Lieutenant-Governor of the Punjab
- In office 6 March 1902 – 1907
- Preceded by: Sir Mackworth Young
- Succeeded by: Sir Denzil Ibbetson

Personal details
- Born: March 11, 1845 Watford Hall, Watford, England
- Died: October 7, 1926 London, England
- Spouse: Emilie Agnew
- Children: Frank, Cecil, Percy
- Occupation: Colonial administrator

= Charles Montgomery Rivaz =

Sir Charles Montgomery Rivaz (11 March 1845 – 7 October 1926) was a colonial administrator in British India, and Lieutenant-Governor of the Punjab (1902–1907).

==Biography==
Rivaz was born in 1845, the son of John Theophilus Rivaz, of Watford Hall, Watford, who served as a civilian for 30 years in the North-Western Provinces (modern Pakistan), by Mary Anne Lambert. His maternal grandfather had also served in India, in the Bengal Civil Service, and three brothers all served or held office in British India, including Colonel Vincent Francis Rivaz, CB (1842–1924). He was educated at Blackheath Proprietary School, and went to Punjab in 1864.

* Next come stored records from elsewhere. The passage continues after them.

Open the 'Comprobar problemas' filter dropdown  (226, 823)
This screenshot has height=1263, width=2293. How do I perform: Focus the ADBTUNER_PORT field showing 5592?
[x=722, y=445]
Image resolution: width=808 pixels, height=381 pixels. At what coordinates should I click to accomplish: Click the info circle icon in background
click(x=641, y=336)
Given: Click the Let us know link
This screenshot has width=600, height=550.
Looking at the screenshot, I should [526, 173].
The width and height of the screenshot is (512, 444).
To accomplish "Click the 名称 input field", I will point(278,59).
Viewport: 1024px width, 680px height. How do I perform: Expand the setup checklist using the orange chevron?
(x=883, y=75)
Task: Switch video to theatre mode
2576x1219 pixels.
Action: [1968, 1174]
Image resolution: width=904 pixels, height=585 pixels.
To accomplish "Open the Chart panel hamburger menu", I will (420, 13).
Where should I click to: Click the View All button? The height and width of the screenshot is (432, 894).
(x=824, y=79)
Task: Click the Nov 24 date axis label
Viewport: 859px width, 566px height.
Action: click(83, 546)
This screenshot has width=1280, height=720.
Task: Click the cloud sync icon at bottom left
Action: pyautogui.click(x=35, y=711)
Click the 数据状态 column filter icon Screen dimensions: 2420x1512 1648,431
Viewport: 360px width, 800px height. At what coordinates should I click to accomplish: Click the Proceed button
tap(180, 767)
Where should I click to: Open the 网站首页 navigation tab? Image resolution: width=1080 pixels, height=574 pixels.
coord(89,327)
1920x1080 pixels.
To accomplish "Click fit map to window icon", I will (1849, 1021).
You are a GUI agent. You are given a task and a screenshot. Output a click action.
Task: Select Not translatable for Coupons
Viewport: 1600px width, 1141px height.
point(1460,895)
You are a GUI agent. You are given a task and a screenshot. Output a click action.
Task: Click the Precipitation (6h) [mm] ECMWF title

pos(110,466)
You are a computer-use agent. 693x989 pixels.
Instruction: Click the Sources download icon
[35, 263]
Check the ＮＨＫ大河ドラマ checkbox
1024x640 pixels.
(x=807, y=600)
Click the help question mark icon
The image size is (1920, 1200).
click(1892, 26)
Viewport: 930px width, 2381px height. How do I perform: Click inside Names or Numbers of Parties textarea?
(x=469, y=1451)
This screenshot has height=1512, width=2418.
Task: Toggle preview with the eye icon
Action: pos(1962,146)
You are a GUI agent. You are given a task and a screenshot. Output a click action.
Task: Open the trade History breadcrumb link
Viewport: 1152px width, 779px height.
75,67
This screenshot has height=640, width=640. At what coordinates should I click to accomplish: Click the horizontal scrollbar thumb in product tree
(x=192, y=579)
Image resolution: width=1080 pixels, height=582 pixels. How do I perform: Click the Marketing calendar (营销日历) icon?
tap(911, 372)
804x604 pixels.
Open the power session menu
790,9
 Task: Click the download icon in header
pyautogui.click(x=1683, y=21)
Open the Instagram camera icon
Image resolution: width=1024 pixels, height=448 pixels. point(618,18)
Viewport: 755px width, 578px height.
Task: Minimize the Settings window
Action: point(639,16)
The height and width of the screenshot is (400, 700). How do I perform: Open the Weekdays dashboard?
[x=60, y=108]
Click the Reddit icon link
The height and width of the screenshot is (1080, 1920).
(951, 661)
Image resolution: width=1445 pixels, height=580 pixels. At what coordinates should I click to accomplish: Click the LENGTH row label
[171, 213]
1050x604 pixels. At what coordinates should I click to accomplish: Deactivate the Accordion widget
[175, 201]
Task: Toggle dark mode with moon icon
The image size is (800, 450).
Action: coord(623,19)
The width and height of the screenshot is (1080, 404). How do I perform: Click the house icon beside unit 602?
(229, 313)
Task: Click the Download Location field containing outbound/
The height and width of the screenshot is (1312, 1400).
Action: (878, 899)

Rivaz served in various posts in Punjab. He was for a time superintendent of the Kapurthala State, later a 1st Finance Commissioner and Member of the Legislative Council of Punjab Province. He was a temporary Member of the Council of the Viceroy of India from 1897, and a permanent member from May 1898. In 1899, he was responsible for proposing what became the Punjab Land Alienation Act, 1900.

On 6 March 1902 he took up the position as Lieutenant-Governor of the Punjab, where he is remembered for promoting irrigation.

He was appointed a Companion of the Order of the Star of India (CSI) in the Birthday Honours List on 25 May 1895, and in the 1901 New Year Honours list was promoted to a Knight Commander (KCSI) of the same order.

He died at his residence in London on 7 October 1926.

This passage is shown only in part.